Research: Security Needs to Bust the Silos
What is a primary barrier to security teams being able to maximize their impact within their organizations? According to 75 percent of chief security officers, it’s organizational silos and fragmented data.
That finding is from the Clarity Factory’s 2025 Chief Security Officer Survey, led by researcher Rachel Briggs, OBE. The report was published today, 16 September, and it contains a treasure trove of data and guidance across a broad spectrum of security areas. ASIS International sponsored the project along with Ontic and Emergent Risk International.
The report covers such wide-ranging security topics as the types of risks security leaders face, insider risk, intelligence, and perceptions of and approaches to artificial intelligence (AI).
It also examines how security functions are organized, what they are responsible for, and what skills they need to be effective. One of the key findings of the report was: “The corporate security portfolio has grown in recent years, both in direct areas of accountability and in expectations that they will partner across the business.”

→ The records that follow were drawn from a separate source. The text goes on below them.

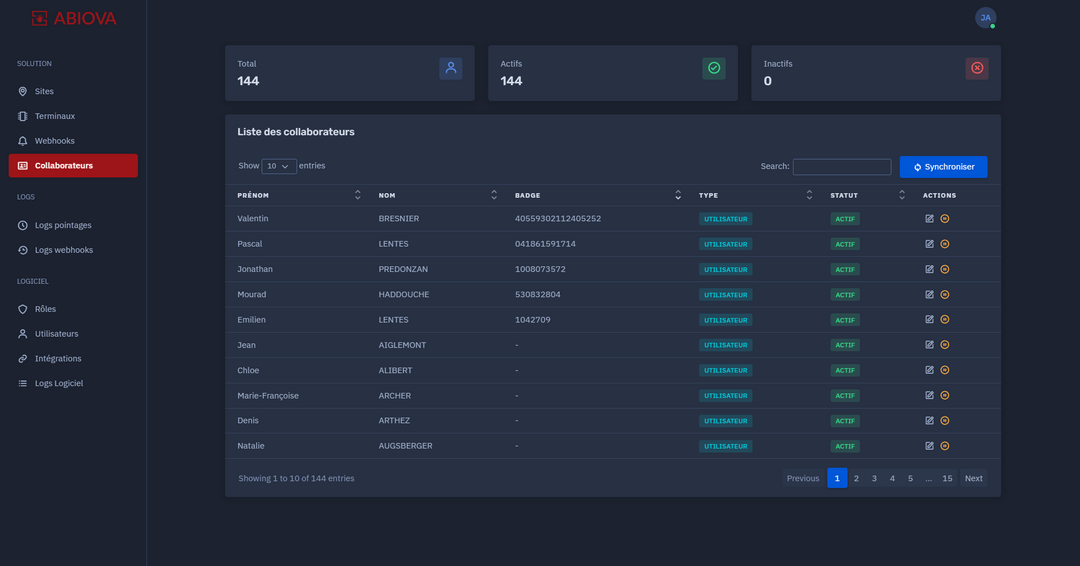Toggle status of Jonathan PREDONZAN via orange icon
The height and width of the screenshot is (566, 1080).
944,269
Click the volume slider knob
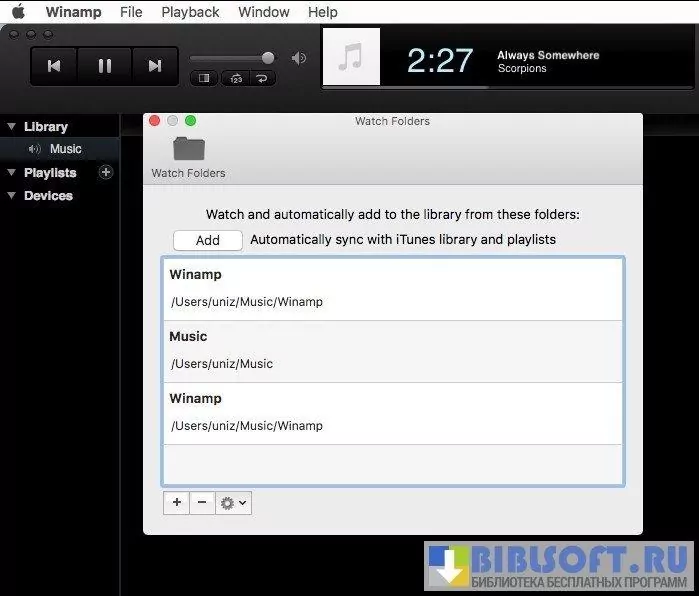Viewport: 699px width, 596px height. (268, 58)
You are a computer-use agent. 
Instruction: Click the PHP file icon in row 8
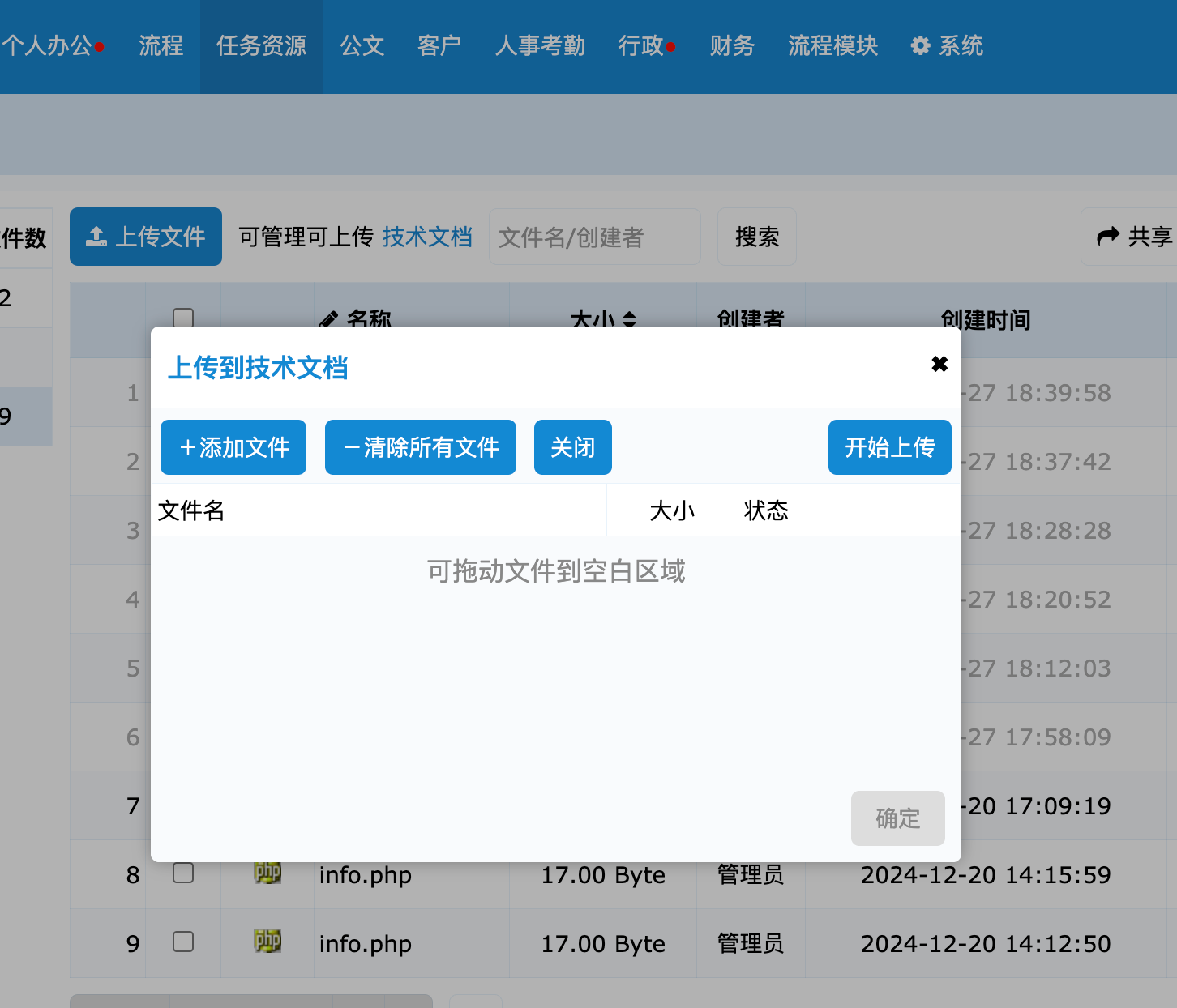pyautogui.click(x=268, y=873)
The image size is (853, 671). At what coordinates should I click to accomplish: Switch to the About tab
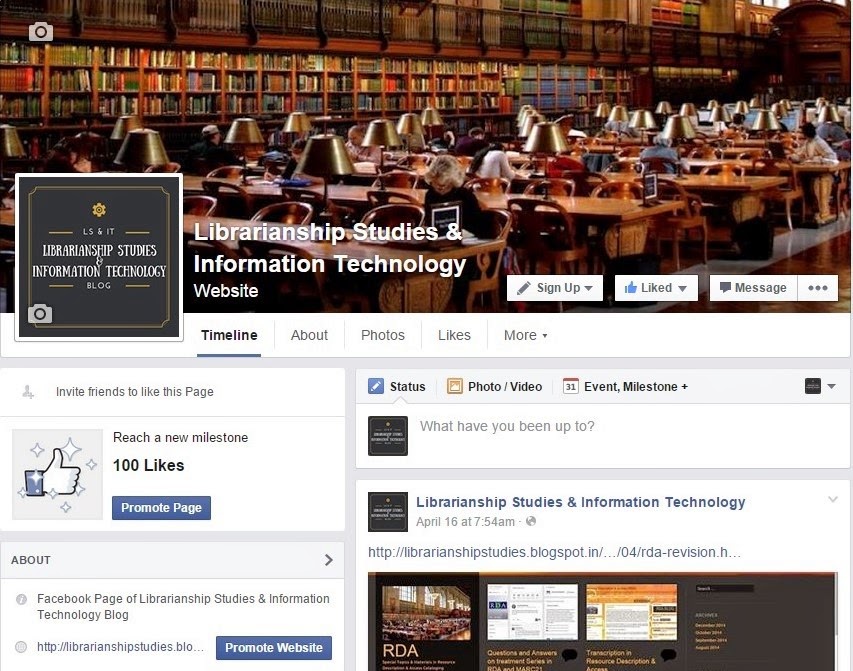(309, 335)
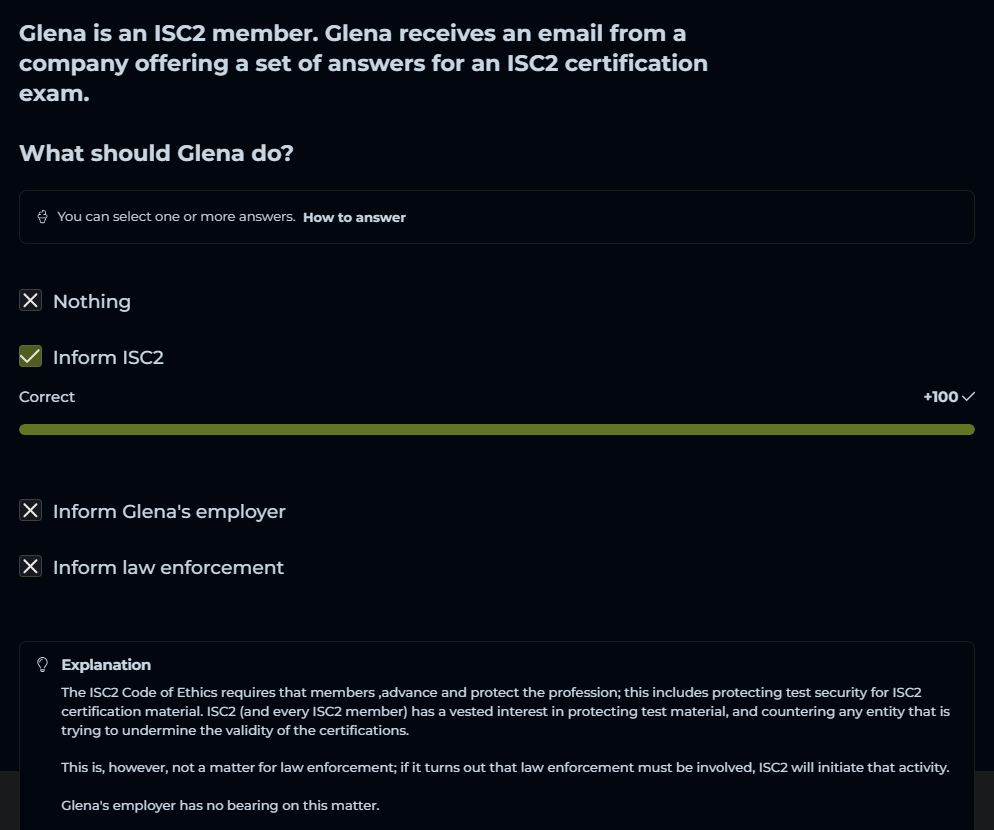The height and width of the screenshot is (830, 994).
Task: Choose the "Inform law enforcement" label text
Action: tap(168, 568)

The following are some of the report’s key findings in these areas.
The survey provided a long list of business functions and asked which ones CSOs were accountable for, which ones they worked on but were not primarily accountable, and which ones they were not involved in. The list of functions that more than 80 percent of CSOs report they have primary accountability will sound straightforward to any security leader: travel security, security audits, executive protection, security culture awareness training, threat intelligence, protecting staff and constituents (including workplace violence prevention), and security at global meetings and events. Just a tick below 80 percent was asset management, as well as risk management—and it’s risk management that is particularly interesting, even if it is not surprising.
Security’s importance in risk management has grown over the years, and risk management is what takes security beyond the protective world of guns, guards, and gates. Risk management gives security a prominent, proactive role rather than a strictly reactionary one. Having risk management as a function of primary importance to security also requires security to know, understand, and interact with other business units.
Others do as well: More than 60 percent of CSOs reported crisis management as an area of primary accountability, business continuity was a primary responsibility for more then 40 percent, and while things like business intelligence and disaster recovery fell below 40 percent of CSOs with primary accountability, the vast majority reported that they are involved with these areas. This all underscores why security’s big bugaboo is dealing with silos and fragmented data.
“CSOs increasingly see partnership across the business as non-negotiable to the success of corporate security,” Briggs explained in the report. “They rank ‘data and organizational silos’ as one of the top three obstacles to the effectiveness of corporate security.”
More than half of CSOs reported that they collaborate with the following business units on a regular basis:
- Facilities
- Executive leadership
- Legal and compliance
- HR
- Cybersecurity
- Health and safety
- Communications/marketing/external relations
- IT
All of those functions are pretty standard security partners, except perhaps the communications/marketing/external relations function. The high degree of regular contact with that functions highlights security’s role in managing risks around a company’s brand.
“A growing number of CSOs are building internal relationships with the teams that help leaders understand social and political issues and their impact on the business,” Briggs wrote. “CSOs recognize that they have intelligence pertaining to these trends and will be responsible for mitigating related security risks and managing incidents and crises.”
So, what can security leaders do to overcome those silos and ensure security is contributing as a valued partner?
It’s not surprising that communications, strategic thinking, and collaboration and teamwork are the number one, two, and three executive competencies CSOs said were most important.
But there is one skill the report lists that may be surprising: storytelling.
“A CSO’s most important role in today’s complex and volatile business environment is that of a storyteller,” Briggs wrote in the report.
She doesn’t mean tales of glory on the golf course or talking about the latest parenting travail, although building connections with people outside of work contexts has advantages. She is talking about telling the story of security and risk, rather than relating facts that support a particular security or risk priority. Finding a way to relate those facts in ways that make an emotional connection with your audience is vital.
In the report, Briggs quotes executive coach Jeff Gothelf to explain why the skill of storytelling is important:
Telling a compelling story is how you build credibility for yourself and your ideas. It’s how you inspire an audience and lead an organization. Whether you need to win over a colleague, a team, an executive, a recruiter, or an entire conference audience, effective storytelling is key.
Briggs also listed this as the first recommendation for CSOs in the report:
“Build a culture that values and rewards partnership. Introduce behavioral objectives that measure partnership working within the function and across the business.”